[Records from a data collection]
-----

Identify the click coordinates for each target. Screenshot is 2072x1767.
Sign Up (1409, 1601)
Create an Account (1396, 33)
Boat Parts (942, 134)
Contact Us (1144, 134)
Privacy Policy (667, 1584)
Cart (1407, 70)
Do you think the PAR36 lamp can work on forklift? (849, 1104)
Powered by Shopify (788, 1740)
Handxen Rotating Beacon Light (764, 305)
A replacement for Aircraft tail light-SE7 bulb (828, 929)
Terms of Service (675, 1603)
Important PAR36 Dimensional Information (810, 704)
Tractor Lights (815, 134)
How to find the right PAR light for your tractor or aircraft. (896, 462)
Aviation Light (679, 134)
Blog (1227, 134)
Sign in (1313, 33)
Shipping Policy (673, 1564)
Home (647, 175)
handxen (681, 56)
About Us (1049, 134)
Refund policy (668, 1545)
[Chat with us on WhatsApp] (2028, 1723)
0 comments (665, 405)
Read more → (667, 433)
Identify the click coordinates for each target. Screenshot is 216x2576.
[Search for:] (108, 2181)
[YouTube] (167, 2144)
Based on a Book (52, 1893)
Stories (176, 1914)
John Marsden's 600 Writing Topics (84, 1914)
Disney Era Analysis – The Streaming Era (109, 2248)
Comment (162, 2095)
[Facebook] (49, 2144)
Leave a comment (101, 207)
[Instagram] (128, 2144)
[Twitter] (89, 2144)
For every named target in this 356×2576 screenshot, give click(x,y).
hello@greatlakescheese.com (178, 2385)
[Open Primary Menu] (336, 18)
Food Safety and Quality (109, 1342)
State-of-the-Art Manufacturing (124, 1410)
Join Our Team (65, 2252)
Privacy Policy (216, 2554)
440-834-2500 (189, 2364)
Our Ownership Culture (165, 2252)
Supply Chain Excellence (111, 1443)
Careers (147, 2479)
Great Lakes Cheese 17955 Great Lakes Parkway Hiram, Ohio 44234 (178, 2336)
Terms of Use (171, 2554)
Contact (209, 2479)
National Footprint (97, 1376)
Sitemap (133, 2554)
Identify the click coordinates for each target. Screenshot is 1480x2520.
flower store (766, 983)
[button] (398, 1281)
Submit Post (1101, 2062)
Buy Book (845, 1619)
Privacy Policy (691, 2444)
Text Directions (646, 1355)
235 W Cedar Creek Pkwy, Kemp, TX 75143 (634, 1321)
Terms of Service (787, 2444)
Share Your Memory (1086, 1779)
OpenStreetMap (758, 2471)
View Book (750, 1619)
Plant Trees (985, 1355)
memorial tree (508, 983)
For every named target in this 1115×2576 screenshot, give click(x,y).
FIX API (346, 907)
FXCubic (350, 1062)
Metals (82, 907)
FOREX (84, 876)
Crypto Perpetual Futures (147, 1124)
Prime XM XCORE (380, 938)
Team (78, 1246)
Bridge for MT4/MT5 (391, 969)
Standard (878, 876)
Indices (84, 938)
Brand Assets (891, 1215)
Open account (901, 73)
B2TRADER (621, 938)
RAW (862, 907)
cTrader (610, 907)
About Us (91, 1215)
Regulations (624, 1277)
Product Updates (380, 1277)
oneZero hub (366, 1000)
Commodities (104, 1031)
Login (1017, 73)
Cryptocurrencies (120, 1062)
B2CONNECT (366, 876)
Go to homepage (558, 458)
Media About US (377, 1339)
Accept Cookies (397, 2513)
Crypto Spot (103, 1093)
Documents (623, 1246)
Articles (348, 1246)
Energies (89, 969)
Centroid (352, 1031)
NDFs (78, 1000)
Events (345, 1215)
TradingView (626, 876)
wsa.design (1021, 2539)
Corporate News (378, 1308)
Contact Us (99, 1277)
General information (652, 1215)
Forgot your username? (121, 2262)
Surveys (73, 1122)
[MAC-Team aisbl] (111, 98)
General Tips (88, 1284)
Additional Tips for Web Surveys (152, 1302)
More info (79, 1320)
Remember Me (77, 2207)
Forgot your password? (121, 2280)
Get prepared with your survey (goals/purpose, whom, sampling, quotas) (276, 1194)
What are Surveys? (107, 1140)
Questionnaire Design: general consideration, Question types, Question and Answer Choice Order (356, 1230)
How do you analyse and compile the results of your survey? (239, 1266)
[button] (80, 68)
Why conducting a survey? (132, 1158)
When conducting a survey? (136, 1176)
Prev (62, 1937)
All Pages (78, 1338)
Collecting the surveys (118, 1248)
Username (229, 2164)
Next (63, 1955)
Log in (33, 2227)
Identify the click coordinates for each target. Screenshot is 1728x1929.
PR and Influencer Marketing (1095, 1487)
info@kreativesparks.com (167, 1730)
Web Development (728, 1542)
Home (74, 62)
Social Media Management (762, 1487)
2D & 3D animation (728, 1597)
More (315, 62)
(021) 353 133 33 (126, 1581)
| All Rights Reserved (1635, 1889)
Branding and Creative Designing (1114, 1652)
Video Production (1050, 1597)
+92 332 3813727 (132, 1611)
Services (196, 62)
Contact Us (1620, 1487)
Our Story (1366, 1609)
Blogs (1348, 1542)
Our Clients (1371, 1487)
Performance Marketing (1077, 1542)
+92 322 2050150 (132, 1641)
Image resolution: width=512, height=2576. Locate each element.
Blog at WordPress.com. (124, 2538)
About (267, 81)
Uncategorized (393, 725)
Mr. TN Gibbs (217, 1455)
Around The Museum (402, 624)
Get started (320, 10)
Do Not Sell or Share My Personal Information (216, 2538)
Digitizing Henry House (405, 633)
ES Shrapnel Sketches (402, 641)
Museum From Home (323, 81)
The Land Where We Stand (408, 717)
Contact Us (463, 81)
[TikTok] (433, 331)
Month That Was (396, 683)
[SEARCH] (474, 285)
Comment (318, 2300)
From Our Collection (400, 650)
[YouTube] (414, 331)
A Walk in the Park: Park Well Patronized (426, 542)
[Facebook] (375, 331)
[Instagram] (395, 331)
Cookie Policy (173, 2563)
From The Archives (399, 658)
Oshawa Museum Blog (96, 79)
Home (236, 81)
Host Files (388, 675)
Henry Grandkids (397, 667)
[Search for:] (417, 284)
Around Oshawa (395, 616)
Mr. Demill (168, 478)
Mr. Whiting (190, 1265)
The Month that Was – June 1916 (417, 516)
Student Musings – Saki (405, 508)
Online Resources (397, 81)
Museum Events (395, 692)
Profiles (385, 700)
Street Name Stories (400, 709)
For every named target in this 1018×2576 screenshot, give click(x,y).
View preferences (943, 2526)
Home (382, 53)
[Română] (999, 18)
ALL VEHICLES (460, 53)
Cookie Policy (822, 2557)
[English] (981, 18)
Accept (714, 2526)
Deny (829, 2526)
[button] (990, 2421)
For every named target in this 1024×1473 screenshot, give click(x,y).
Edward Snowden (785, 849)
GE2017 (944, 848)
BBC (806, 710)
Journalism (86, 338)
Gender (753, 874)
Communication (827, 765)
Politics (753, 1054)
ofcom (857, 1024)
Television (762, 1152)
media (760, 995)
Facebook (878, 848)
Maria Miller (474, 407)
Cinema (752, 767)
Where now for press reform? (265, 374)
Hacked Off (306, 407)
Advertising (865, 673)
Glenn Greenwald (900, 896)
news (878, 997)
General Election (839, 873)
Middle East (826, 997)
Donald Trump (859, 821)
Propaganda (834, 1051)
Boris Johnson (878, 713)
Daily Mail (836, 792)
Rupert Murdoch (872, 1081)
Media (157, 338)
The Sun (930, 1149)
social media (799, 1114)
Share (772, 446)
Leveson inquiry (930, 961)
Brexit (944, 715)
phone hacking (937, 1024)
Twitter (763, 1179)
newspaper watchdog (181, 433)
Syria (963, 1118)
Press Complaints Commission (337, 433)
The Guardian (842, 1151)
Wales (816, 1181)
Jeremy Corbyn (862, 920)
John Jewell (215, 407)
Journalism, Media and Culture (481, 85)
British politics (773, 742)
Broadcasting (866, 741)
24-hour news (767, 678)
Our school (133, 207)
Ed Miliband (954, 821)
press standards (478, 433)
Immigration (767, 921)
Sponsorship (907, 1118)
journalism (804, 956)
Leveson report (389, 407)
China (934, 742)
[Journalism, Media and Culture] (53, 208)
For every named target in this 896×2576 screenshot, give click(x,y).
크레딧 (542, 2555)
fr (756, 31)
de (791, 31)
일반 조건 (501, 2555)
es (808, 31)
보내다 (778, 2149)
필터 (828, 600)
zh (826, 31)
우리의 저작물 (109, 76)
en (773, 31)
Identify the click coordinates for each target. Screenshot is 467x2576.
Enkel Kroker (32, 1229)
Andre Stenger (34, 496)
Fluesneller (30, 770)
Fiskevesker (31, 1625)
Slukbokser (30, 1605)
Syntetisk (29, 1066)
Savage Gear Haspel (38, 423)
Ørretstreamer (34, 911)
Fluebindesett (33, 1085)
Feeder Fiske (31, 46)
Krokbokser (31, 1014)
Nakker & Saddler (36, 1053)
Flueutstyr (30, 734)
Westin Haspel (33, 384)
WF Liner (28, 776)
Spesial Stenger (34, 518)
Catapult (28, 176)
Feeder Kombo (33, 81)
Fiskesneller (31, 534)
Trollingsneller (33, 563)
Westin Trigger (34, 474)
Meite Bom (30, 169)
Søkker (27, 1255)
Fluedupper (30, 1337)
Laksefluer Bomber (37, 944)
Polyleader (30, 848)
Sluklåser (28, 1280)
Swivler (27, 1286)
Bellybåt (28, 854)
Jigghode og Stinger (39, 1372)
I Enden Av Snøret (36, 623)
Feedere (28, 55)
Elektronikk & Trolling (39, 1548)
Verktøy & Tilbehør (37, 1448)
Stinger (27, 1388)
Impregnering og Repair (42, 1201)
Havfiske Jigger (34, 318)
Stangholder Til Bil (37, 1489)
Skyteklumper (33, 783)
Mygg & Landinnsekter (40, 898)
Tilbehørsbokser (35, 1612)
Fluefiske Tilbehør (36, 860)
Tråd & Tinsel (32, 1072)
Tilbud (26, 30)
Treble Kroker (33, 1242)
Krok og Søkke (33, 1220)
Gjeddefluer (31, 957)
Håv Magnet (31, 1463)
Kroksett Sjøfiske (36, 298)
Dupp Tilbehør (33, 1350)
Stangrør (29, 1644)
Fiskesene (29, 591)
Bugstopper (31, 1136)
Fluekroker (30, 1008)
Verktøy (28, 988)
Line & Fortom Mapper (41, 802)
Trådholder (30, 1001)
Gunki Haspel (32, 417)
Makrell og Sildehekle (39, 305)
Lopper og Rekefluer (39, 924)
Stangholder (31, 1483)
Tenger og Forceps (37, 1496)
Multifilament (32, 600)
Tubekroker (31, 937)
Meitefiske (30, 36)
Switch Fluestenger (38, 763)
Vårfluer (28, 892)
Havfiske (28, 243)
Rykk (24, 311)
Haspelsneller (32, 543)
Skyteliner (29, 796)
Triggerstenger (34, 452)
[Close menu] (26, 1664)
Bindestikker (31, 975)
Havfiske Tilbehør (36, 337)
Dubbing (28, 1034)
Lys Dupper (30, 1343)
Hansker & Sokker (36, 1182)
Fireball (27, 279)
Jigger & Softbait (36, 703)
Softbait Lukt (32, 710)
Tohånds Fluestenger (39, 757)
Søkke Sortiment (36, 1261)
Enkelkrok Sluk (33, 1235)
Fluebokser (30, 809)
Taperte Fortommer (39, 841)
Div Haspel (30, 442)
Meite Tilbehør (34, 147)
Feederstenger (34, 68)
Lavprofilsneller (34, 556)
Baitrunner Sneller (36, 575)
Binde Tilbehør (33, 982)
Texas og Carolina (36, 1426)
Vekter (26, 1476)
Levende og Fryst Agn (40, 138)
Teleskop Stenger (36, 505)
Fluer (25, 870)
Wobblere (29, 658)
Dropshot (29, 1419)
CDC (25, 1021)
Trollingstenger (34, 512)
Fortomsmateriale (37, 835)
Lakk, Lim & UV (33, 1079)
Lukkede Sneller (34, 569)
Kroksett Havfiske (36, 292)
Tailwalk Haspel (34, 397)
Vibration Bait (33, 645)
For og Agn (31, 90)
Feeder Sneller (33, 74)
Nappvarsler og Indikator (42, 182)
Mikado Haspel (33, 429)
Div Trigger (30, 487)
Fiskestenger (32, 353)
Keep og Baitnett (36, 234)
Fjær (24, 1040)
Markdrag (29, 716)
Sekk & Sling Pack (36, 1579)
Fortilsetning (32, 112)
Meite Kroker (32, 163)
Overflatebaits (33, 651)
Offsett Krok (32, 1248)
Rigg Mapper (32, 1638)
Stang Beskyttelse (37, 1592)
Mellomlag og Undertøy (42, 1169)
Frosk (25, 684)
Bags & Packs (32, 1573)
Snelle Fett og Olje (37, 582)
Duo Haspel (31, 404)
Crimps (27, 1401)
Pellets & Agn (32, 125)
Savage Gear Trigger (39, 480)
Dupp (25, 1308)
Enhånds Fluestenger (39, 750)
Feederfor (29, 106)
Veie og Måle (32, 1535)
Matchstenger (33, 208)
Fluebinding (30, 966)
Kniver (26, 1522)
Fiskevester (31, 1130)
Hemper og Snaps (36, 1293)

-----

Problem details:
Search the entries for "Marketing" and copy out each line that has it.

Expected output:
PR and Influencer Marketing (1095, 1487)
Performance Marketing (1077, 1542)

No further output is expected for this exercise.